Source data.
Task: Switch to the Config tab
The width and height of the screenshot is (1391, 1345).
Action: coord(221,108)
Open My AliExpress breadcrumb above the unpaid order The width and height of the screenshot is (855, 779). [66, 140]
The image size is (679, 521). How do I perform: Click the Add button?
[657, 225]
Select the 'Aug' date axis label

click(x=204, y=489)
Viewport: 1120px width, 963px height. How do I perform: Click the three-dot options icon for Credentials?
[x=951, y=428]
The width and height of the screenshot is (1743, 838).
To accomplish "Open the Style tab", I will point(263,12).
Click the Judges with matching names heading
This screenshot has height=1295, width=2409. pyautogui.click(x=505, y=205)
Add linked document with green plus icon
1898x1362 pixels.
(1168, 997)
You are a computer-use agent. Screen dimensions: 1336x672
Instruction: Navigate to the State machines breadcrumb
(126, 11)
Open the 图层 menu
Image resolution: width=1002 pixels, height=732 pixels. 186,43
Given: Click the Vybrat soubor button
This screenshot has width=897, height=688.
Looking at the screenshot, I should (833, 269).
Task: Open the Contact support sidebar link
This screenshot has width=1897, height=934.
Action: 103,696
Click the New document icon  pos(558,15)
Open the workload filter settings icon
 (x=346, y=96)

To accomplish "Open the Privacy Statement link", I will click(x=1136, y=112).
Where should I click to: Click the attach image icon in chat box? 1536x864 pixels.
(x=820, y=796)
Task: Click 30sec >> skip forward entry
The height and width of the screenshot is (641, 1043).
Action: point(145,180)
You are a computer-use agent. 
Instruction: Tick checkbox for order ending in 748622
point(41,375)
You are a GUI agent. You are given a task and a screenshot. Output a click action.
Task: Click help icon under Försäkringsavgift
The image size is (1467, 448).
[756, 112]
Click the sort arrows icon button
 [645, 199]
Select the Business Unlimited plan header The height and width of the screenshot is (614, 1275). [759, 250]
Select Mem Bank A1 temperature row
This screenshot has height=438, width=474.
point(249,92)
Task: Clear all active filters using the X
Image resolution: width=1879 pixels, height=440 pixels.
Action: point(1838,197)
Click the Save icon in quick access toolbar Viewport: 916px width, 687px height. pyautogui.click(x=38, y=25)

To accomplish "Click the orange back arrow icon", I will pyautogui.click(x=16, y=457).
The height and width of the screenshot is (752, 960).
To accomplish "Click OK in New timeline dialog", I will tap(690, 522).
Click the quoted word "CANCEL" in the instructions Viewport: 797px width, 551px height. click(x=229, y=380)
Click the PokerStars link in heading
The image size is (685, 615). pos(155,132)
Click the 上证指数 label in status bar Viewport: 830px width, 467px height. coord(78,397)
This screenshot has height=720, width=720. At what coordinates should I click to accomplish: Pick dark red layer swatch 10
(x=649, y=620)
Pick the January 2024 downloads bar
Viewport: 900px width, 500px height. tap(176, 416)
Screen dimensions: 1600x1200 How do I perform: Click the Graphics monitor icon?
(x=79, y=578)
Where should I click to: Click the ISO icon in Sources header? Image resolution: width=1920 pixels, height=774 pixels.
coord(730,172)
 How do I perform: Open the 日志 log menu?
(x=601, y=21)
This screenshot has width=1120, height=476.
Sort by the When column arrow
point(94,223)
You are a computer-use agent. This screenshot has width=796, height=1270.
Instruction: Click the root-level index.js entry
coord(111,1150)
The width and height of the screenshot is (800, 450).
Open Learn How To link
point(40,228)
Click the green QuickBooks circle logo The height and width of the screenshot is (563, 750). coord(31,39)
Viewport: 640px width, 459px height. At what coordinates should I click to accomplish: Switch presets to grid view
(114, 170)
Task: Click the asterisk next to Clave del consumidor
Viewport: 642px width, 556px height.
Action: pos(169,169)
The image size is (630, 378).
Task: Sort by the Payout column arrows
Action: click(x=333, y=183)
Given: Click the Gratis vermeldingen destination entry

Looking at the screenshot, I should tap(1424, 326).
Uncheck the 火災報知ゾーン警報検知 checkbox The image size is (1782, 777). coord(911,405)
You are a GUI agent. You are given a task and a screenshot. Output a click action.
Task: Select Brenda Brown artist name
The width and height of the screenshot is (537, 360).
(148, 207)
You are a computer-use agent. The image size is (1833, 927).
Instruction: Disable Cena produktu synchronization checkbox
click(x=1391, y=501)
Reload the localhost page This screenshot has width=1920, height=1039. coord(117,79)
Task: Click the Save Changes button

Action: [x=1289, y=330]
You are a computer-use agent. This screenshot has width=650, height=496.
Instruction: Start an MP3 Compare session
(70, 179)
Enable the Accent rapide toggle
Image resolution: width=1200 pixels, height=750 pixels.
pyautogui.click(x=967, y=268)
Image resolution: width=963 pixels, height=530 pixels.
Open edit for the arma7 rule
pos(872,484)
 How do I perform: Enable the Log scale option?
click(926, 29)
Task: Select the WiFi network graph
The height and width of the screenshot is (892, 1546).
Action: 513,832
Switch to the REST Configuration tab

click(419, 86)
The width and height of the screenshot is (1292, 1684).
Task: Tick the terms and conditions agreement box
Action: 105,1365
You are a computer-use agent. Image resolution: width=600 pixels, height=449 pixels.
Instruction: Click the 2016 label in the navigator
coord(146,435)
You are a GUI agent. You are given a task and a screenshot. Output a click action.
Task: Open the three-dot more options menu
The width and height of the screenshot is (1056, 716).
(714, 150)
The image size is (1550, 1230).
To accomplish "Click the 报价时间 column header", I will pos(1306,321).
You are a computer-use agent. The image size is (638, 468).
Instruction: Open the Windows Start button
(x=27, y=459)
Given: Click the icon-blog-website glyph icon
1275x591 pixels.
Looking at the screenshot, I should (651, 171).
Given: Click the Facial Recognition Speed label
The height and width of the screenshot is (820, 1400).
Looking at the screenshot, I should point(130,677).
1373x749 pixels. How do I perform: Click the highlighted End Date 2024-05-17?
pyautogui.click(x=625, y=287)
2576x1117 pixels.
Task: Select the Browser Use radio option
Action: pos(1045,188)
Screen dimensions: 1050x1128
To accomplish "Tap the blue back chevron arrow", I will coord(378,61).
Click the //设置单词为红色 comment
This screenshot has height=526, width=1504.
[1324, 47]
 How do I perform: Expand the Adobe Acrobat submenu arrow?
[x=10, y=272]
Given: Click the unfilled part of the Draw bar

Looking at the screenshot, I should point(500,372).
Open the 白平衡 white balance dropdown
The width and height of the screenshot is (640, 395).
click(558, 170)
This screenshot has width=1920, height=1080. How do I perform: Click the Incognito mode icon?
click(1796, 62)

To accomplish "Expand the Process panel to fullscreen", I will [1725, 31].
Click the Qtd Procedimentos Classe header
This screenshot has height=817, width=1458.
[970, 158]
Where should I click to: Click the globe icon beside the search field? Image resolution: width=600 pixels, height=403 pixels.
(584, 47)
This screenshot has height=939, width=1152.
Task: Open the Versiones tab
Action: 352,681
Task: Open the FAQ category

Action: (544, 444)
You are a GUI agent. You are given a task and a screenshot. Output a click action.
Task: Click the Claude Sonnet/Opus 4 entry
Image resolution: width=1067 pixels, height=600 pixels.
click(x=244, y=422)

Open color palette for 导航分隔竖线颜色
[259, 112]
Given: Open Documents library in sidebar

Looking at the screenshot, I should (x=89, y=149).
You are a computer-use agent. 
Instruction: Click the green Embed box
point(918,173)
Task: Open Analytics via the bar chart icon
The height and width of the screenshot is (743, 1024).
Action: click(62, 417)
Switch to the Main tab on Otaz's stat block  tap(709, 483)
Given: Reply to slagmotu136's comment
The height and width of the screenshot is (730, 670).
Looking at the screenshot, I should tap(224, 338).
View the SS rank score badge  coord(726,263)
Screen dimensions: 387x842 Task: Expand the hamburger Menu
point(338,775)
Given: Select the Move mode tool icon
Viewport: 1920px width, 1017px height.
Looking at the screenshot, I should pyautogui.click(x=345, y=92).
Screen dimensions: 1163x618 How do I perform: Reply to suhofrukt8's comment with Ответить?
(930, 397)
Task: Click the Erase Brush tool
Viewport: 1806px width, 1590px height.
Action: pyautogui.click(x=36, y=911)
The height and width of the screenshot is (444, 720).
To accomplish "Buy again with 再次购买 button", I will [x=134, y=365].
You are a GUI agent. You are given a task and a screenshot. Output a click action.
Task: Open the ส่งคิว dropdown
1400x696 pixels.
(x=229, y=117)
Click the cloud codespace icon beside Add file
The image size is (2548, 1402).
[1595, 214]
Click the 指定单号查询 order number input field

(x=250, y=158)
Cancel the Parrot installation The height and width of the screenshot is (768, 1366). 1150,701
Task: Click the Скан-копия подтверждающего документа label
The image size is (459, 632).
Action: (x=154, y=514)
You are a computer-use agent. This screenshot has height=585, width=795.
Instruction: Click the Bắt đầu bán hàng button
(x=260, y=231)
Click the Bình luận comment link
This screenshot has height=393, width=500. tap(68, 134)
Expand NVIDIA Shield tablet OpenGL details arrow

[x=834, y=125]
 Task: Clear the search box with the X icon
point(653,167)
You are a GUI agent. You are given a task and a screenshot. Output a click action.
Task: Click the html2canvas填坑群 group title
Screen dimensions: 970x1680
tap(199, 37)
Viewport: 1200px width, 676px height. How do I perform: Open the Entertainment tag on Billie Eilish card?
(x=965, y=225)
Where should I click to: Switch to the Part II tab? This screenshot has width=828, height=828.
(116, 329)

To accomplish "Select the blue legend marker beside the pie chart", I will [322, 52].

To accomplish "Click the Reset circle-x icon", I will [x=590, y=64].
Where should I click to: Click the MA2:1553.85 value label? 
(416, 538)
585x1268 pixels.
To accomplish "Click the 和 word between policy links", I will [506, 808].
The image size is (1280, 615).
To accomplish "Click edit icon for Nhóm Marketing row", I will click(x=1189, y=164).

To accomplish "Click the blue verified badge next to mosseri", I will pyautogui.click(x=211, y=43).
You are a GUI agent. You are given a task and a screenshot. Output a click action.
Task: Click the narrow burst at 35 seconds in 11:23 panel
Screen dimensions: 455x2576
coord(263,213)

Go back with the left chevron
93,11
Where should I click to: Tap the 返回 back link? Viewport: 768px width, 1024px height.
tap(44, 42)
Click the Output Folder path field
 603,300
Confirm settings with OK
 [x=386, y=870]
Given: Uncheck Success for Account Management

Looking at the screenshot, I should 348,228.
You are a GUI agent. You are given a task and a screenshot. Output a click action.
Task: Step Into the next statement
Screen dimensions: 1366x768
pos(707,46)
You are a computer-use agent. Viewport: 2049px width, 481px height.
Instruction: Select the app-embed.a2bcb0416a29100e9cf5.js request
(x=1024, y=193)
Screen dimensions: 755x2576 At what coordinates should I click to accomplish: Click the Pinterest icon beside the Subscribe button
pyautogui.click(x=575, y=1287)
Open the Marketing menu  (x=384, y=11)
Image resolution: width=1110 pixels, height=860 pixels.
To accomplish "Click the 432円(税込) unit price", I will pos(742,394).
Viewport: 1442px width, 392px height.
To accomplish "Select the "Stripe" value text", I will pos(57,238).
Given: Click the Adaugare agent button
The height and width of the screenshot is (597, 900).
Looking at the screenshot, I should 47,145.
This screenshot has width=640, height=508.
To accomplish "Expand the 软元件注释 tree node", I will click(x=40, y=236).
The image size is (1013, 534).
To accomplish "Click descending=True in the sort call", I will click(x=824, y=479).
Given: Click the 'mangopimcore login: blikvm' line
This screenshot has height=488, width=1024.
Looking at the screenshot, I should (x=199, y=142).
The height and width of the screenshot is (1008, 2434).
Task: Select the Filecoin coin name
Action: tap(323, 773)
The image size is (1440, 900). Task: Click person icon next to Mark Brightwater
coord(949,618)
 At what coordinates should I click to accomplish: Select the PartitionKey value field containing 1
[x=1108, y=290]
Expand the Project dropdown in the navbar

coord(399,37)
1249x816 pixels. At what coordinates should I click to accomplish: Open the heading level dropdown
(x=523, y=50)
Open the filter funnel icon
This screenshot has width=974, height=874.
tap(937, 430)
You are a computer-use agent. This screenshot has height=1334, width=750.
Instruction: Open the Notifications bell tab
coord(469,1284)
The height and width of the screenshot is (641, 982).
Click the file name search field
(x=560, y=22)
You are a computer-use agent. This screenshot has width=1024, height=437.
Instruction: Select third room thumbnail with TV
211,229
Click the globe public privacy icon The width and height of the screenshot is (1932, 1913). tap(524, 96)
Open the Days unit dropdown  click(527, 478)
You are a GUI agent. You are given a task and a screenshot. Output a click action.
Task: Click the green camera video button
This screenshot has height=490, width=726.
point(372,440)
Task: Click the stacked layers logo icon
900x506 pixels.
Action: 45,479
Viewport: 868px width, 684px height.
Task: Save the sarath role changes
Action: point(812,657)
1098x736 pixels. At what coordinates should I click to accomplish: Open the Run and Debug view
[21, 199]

Task to carry out.
The answer must consist of each line from the entries that contains the string "Marketing".

Expected answer.
To accomplish "Click edit icon for Nhóm Marketing row", I will click(x=1189, y=164).
Open the Marketing menu  (x=384, y=11)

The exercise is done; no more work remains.